Are you interested in visiting Vietnam but want to stick to a strict budget? Here are a few pointers to get you started.
The competition for tourist stays is fierce in Vietnam, especially now with reviews on places like TripAdvisor. For this reason, accommodation options are quite nice regardless of where you go. If you really don't want to spend money, opt for a dorm room in a hostel (search for accredited properties through Hostelling International) for around $6 per night and carry your valuables with you during the day.
Hotels and guesthouses are also plentiful all over the country. (Note: Many hotels in Vietnam offer free breakfast as part of the overnight fee). Expect to pay anywhere between $10 — $30 for a decent hotel.
As long as you can get to Vietnam (flights from the U.S. can run around $700-$1,000 round trip), traveling from one place to another on the ground is really cheap. This is especially true if you stay out of airports and travel only by train or bus.

#####

__Required work__
1. Repeat word for word the part of the budget travel text on Vietnam from "The competition for" up to and including "a decent hotel.".
2. Write what comes next in the text about budget travel in Vietnam, picking up after its last sentence.

__Information provided__
#####

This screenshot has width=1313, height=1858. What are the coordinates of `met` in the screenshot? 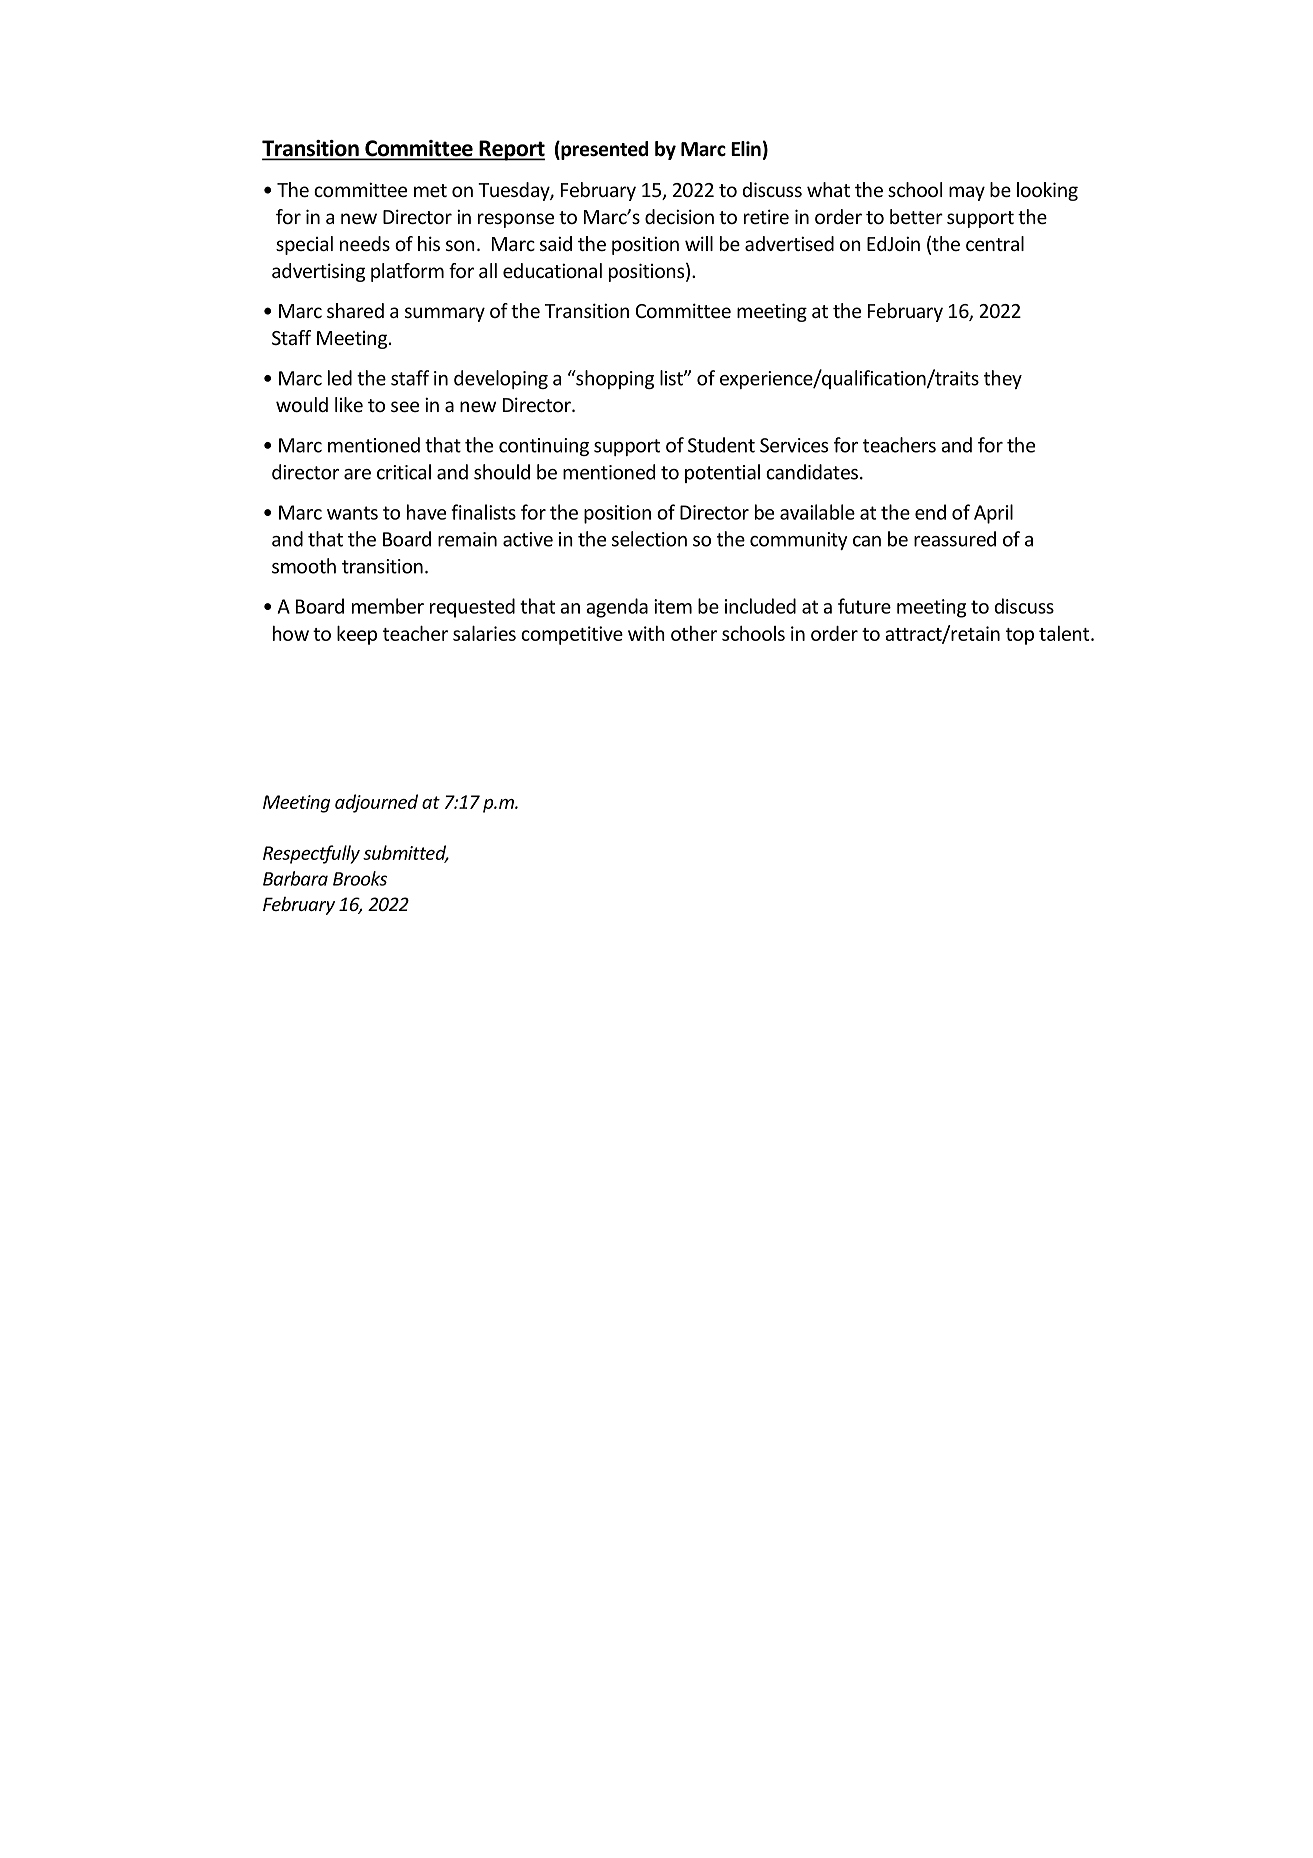 It's located at (430, 190).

#####

__Answers in order__
1.
The competition for tourist stays is fierce in Vietnam, especially now with reviews on places like TripAdvisor. For this reason, accommodation options are quite nice regardless of where you go. If you really don't want to spend money, opt for a dorm room in a hostel (search for accredited properties through Hostelling International) for around $6 per night and carry your valuables with you during the day.
Hotels and guesthouses are also plentiful all over the country. (Note: Many hotels in Vietnam offer free breakfast as part of the overnight fee). Expect to pay anywhere between $10 — $30 for a decent hotel.

2.
Adventurous souls are smart to buy a three-month pass for around $32 — this pass will take you to the major tourist hubs all over the country. Keep in mind this isn't the most glamorous way to travel, as buses can be dirty, loud, and cramped.
Want more room? Consider traveling with Vietnam Railways, the national train system. Trains are efficient and, if you want room to yourself, sleepers are available. The highest end carriages will cost you around $75 per trip, but you can get a less cushy sleeper cabin for around $40.
I recommend going straight to the source—the bus stop, bus website, train station, train website—before purchasing from a third-party vendor.
Baolau.com is another good place to research how to get around (ferry and airfares are found there, in addition to bus and train tickets).
U.S. Dollars are accepted nearly everywhere in Vietnam, but it is also important to carry some Vietnamese Dong (VND—the national currency ) and to know the current conversion rate. As of this post, $1 was equivalent to a little more than 23,000 VND. Know that there are ATMs in major cities (and some small ones), so you don't need to carry all of your money with you.
It is easy to eat on $5 or less per day in Vietnam, especially if you stick to street food. Pho is a broth soup popular on the streets and very tasty to most people. Western restaurants that cater to tourists notoriously inflate their prices, and you are likely to find even better food on the street. Be adventurous and try the local cuisine.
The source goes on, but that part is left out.